Data supplied below:

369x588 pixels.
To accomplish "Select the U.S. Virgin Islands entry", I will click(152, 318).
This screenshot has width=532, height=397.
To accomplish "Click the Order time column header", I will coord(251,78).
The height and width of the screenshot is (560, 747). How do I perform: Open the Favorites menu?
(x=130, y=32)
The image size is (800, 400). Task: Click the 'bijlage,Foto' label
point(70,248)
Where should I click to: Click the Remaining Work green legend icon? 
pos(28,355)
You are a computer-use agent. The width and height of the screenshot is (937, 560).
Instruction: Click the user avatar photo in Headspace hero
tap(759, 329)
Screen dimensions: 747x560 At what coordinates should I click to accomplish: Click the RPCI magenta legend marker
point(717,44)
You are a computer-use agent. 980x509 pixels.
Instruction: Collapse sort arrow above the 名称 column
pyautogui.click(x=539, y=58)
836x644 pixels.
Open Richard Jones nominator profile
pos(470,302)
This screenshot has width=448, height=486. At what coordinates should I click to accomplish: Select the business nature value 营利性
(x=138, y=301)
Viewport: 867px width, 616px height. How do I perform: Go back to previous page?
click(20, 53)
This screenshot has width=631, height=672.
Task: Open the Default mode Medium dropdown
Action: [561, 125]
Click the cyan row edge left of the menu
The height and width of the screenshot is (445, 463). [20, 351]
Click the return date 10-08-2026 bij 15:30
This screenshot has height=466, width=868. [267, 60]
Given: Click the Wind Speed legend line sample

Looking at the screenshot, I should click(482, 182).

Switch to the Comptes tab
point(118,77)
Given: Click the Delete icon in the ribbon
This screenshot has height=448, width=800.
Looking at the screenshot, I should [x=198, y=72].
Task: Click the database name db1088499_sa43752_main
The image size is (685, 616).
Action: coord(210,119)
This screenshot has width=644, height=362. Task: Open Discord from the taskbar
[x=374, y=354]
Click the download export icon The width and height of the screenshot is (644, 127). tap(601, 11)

End of Data supplied.

• [Work order]:
Would you state how many lines in the listing above contain the word "pixels"? Reply with the number and no other words.

• [Output for this exercise]:
3